The Polisso court also expressed concern about the insurer’s delay in articulating its reasons for denying coverage, waiting until the filing of its motion in limine; especially in light of the “no hindsight” standard (at time of insurer’s decision, rather than with the benefit of hindsight), the insurer had therefore waived the right to advance the “genuine dispute” doctrine. (That opinion’s footnote 17 contrasts this ruling with the general standard expressed in Waller v. Truck Ins. Exch. (1995) 11 Cal.4th 1, 31 [no waiver unless intentional relinquishment].) While this would not happen frequently, stay alert for this and related contentions.
On the other hand, be careful how the policyholder’s defense is presented. For instance, evaluate whether the insurer’s investigation revealed problems for you (e.g., your client’s explanation regarding the fire’s inception or inconsistencies regarding the lost content claim), which may result in a “genuine dispute” regarding liability or damages. (See, e.g., Guebara v. Allstate Ins. Co. (2001) 237 F3d 987, 994-995 [applying Calif. Law].)

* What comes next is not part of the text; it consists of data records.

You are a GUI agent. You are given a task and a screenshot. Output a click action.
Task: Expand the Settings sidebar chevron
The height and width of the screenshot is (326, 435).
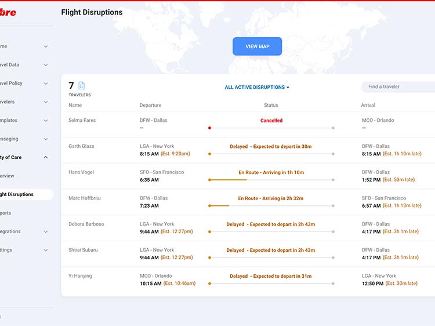tap(46, 250)
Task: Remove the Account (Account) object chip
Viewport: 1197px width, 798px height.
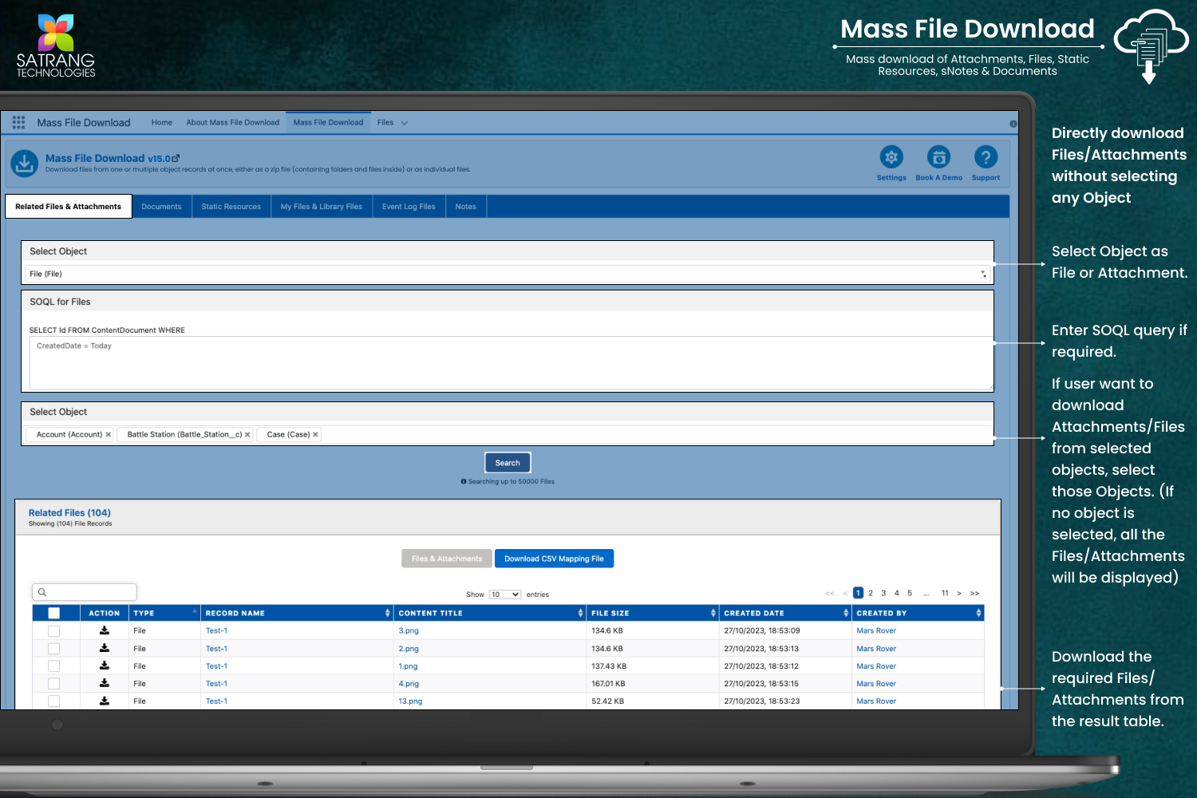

In evaluating what is “reasonable,” courts invariably apply an objective test (aka “the reasonable person”); in that sense, the insured’s subjective state of mind is immaterial. (CalFarm Ins. Co. v. Krusiewicz, (2005) 131 Cal.App.4th 273, 287 [two justices opined “coverage decision was objectively reasonable” as case law “does not resolve, one way or the other, the precise coverage issue presented here”; dissent disagreed as case law was too sparse to be considered a “genuine dispute”].)
In any event, a “genuine dispute” focusing upon legal precedent is invariably a question of law. (Wilson, supra, 42 Cal.4th at 723.) Still, a denial based upon the insurer’s policy interpretation does not excuse its failure to investigate other possible bases for the claim. (See, e.g., Jordan v. Allstate Ins. Co. (2007) 148 Cal.App.4th 1062, 1072-1073 [appropriate “dry rot” denial not excuse failure to investigate whether claim resulted from “collapse”]); that case therefore turned from a legal dispute about “dry rot” coverage to a factual dispute about “collapse” coverage.

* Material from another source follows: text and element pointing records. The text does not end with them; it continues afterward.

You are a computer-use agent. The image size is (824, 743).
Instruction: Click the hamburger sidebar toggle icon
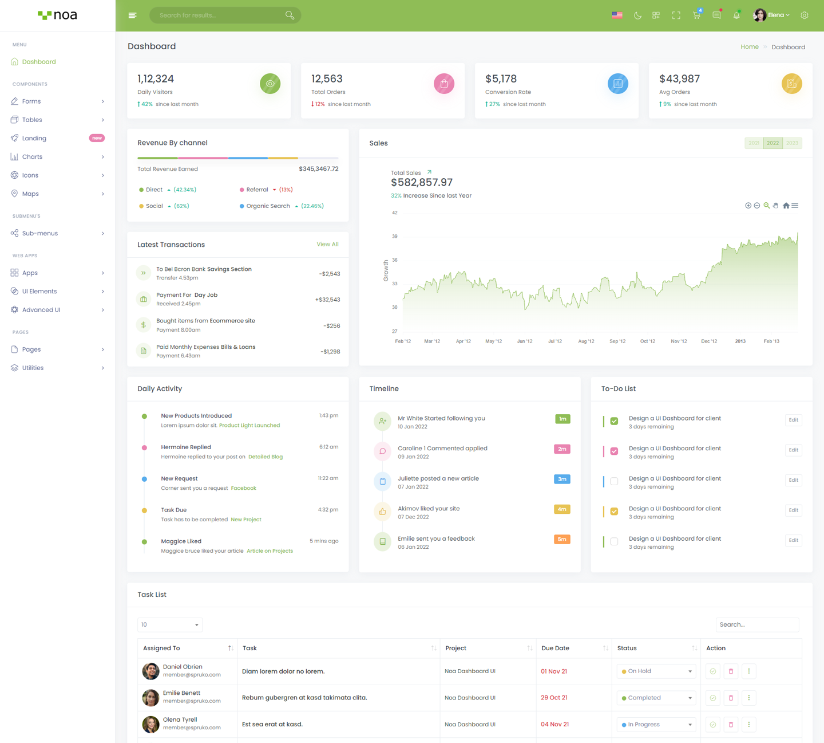133,15
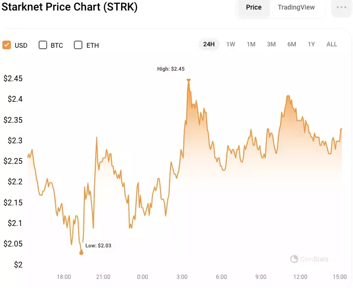This screenshot has height=288, width=353.
Task: Click the High: $2.45 label
Action: tap(171, 69)
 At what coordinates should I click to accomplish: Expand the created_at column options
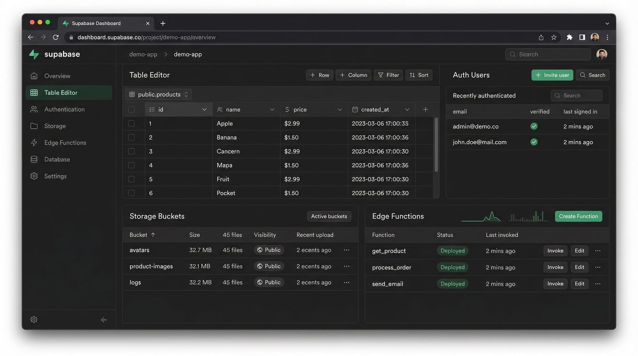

However, if the law is unsettled, Griffin Dewatering Corp. v. Northern Ins. Co. of N.Y. (2009) 176 Cal.App.4th 172, opined an insurer may apply any reasonable interpretation, even one favoring itself. Note, however, that Griffin Dewatering also cautions insurers that, in asserting a contractual position, an insurer must take a position that “is reasonable under the rules of contract interpretation.” (Id., at p. 208.) This means, “if there is an ambiguity in an insurance provision, the insurance company must interpret the ambiguity in favor of the policyholder.” (Ibid.) In sum, the insurer may not apply an “arbitrary or unreasonable” interpretation. (Amadeo v. Principal Mut. Life Ins. Co. (9th Cir. 2001) 290 F3d 1152, 1161 [applying Calif. Law].)

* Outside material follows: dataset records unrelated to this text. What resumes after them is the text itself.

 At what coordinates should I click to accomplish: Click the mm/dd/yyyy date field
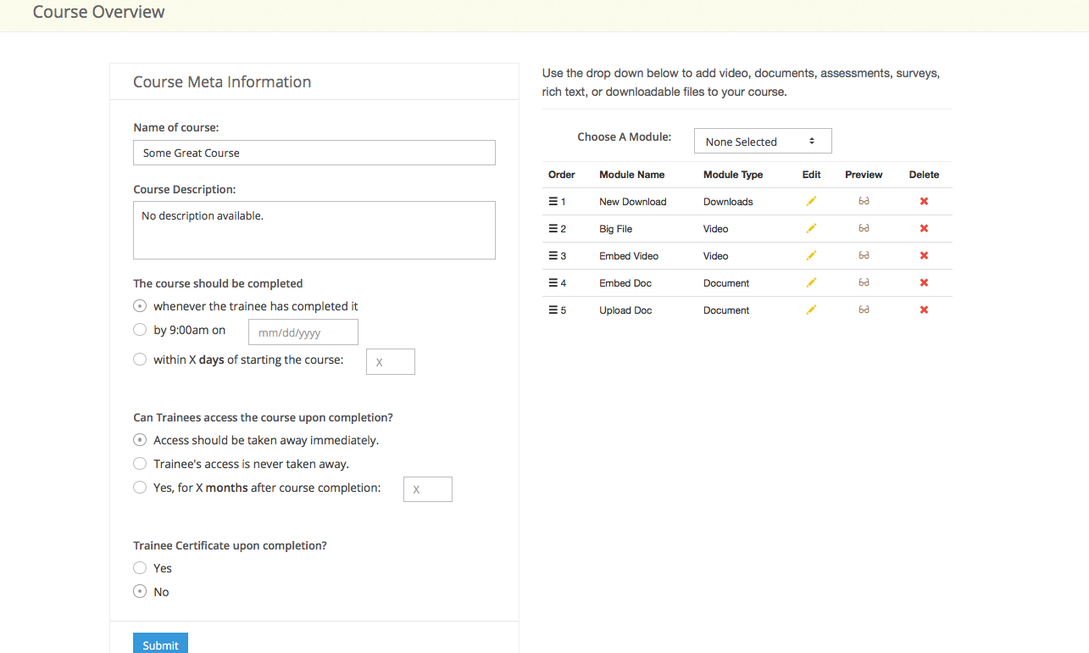pyautogui.click(x=303, y=332)
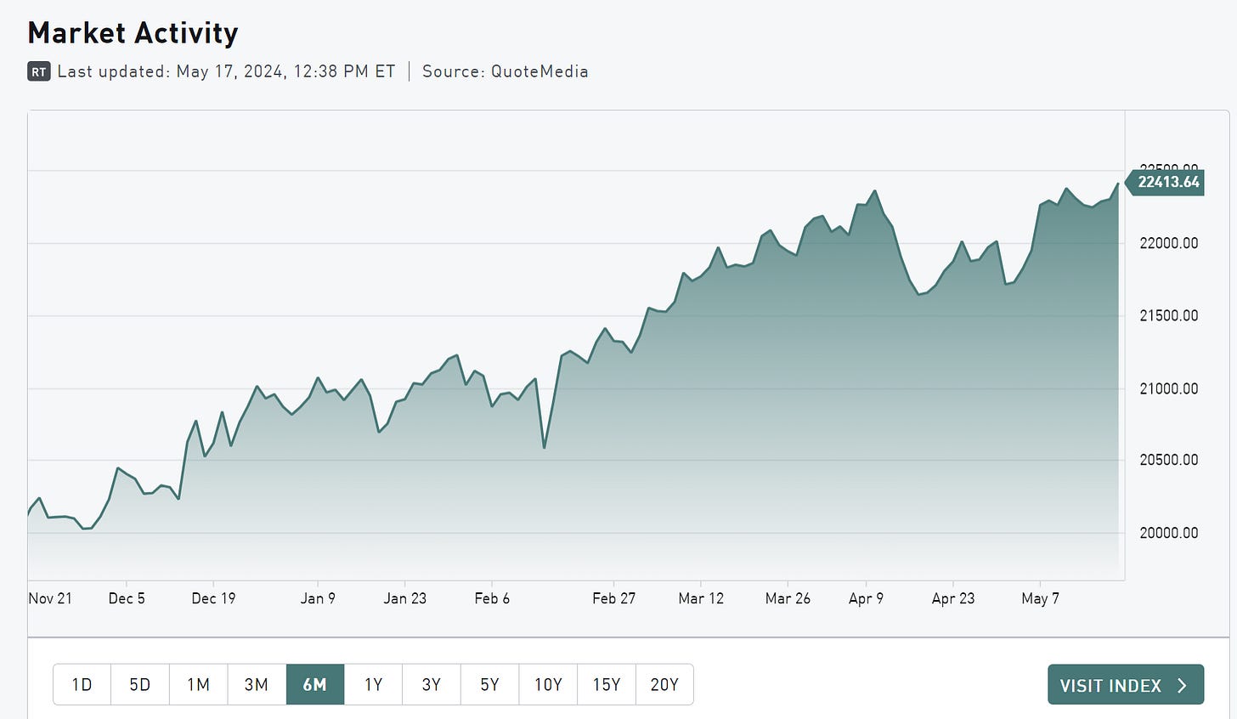
Task: Choose the 1M time range
Action: pos(199,684)
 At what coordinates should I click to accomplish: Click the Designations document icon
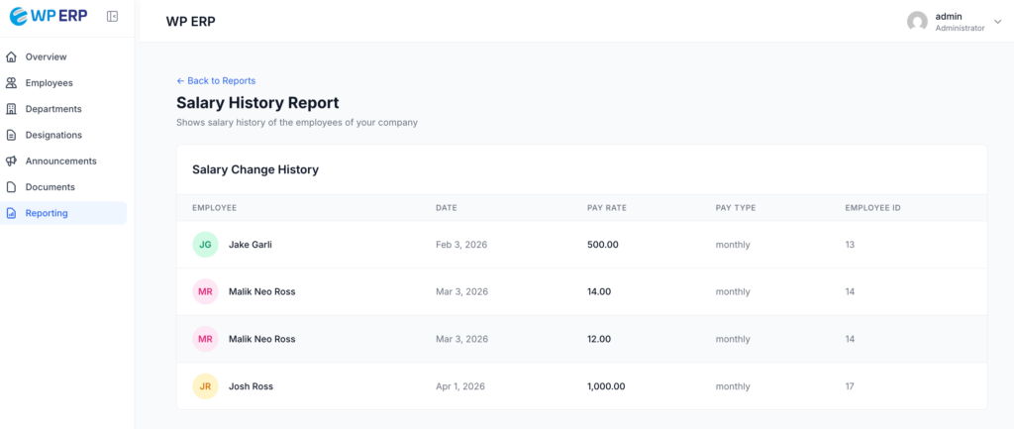tap(11, 135)
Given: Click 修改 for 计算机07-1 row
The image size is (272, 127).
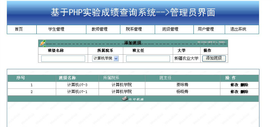Looking at the screenshot, I should coord(234,92).
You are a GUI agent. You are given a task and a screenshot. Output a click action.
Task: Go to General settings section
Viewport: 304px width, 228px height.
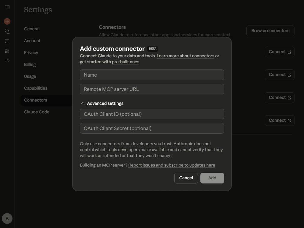pyautogui.click(x=32, y=29)
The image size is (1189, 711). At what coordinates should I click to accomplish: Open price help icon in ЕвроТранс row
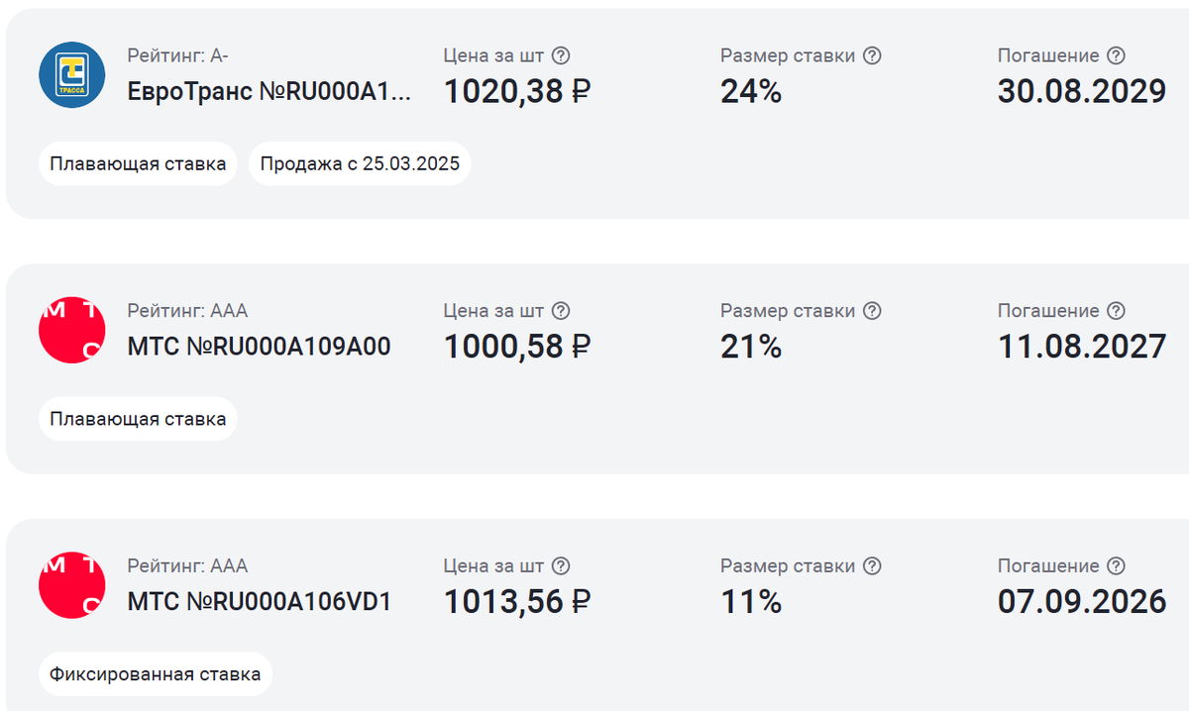point(561,56)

Should you wish to consider other options, please note some of the other ways in which an insurer may act “unreasonably” (sort of the flip side to the “genuine dispute” doctrine): by failing to evaluate the claim objectively, adopting an unduly restrictive policy interpretation, using improper standards for denying the claim, indulging in post-claim underwriting, and making unreasonably low settlement offers. (See, e.g., ¶12:847 in The Rutter Group’s “Insurance Litigation.”)
In short, the “genuine dispute” doctrine might be a factor in many bad-faith lawsuits. Consequently, be prepared to react with flexibility but focus your opposition.